Une situation qui n’est pas sans rappeler le personnage campé par Louis de Funès dans le film “La folie de grandeur”. Ayant appris qu’il va être “viré” de son poste ministériel, De Funès d’implorer la Reine : “Ma Reine, que vais-je devenir? Etre ministre, c’est l’unique métier que je sais exercer”.

Pour n’avoir pas compris qu’un Etat digne de ce nom doit avoir pour socle une population instruite et en bonne santé, une économie saine et forte, une armée puissante, une justice indépendante et une administration efficace, les dirigeants zaïro-congolais ont transformé leur pays en un «Etat dépendant».

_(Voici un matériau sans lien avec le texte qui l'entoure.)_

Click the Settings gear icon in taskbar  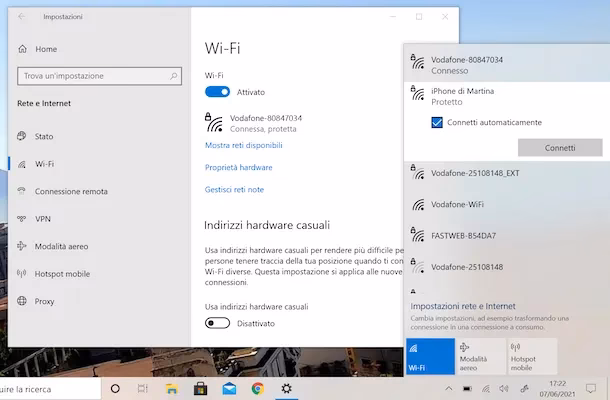click(x=287, y=388)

Un Etat qui dépend de la charité internationale. La main qui donne étant toujours au-dessus de celle qui reçoit, la dépendance a engendré l’ingérence. Durant la Guerre froide, l’Etat zaïro-congolais s’évertuait à défendre les intérêts du monde occidental.

En contrepartie, l’Occident fermait les yeux sur le caractère autoritaire du régime. L‘antagonisme Est-Ouest fini, l’Occident a changé son fusil d’épaule en imposant aux anciennes «dictatures amies» une démocratisation chaotique sous peine de suspension de la coopération. Le Burundi et le Rwanda ont payé le prix fort.

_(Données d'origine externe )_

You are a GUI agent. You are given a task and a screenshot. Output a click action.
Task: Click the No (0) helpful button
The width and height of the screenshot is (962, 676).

Depuis le 24 avril 1990 à ce jour, le Congo-Zaïre traverse une crise politique et sociale grave. La cause serait, l’impréparation des gouvernants mais aussi des citoyens à assimiler les valeurs démocratiques : le respect de la vie et de la dignité de la personne humaine, la liberté, la justice sociale, la séparation des pouvoirs, l’alternance etc.

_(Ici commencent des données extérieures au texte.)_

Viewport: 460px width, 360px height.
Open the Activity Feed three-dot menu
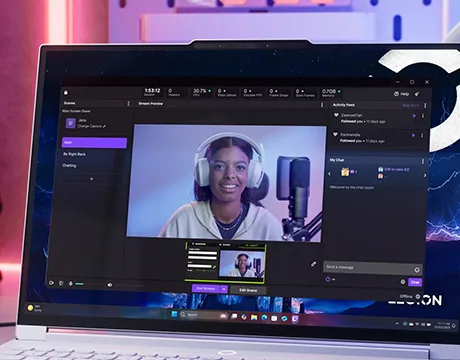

Le Congo-Zaïre n’a pas connu de véritable «transition» entre le parti-Etat et le multipartisme pour permettre aux “petits et grands citoyens” d’acquérir un autre état d’esprit. Deux décennies après le lancement du processus démocratique, la confusion est totale. Pire, on assiste au retour en force de vieux démons que sont l’unanimisme ou la pensée unique, le tribalisme et le régionalisme.

Deux décennies après le lancement de la démocratisation imposée de l’extérieur, les Congolais sont en passe de perdre la maîtrise de leur destin. Le «Grand Congo», lui, est devenu la risée de ses voisins. Les actes de provocation ne se comptent plus.

Des bandes armées défient un Etat devenu incapable d’exercer la plénitude de l’autorité sur son territoire. Les Zaïro-Congolais ont-ils été mal inspirés en considérant la démocratie comme un commencement plutôt qu’un aboutissement?

En 1960, les Congolais n’avaient pas assez de cadres formés. Cet argument ne devient-il pas insoutenable cinquante-deux années après? Pourquoi le “trop plein” de cadres semble le problème au lieu d’être la solution et que l’avenir paraît plus qu’incertain? Que faire ?

Ce pays serait-il, à l’image de l’Allemagne post-première guerre mondiale, condamné à être dirigé par un «Chef» pour réhabiliter l’honneur perdu d’une nation?

Devrait-on donner raison aux analystes qui allèguent que le Congo-Kinshasa aurait, dans le contexte actuel, besoin d’une sorte de Kemal Atatürk, c’est-à-dire d’un «despote éclairé», doublé des qualités de gestionnaire capable non seulement de rassembler les Congolais mais aussi d’impulser le progrès économique et social tout en redonnant au pays sa respectabilité à l’extérieur?

Le Congo-Kinshasa et son peuple cherchent désespérément un leader capable d’incarner l’aspiration collective à une renaissance nationale. Les Congolais cherchent déssespérément un leader capable de transformer l’indépendance octroyée le 30 juin 1960 en une véritable décolonisation.

La résignation n’a jamais servi de moteur au Changement. Le renversement du régime sanguinaire et anti-national incarné par “Joseph Kabila” est un devoir patriotique. Un devoir sacré.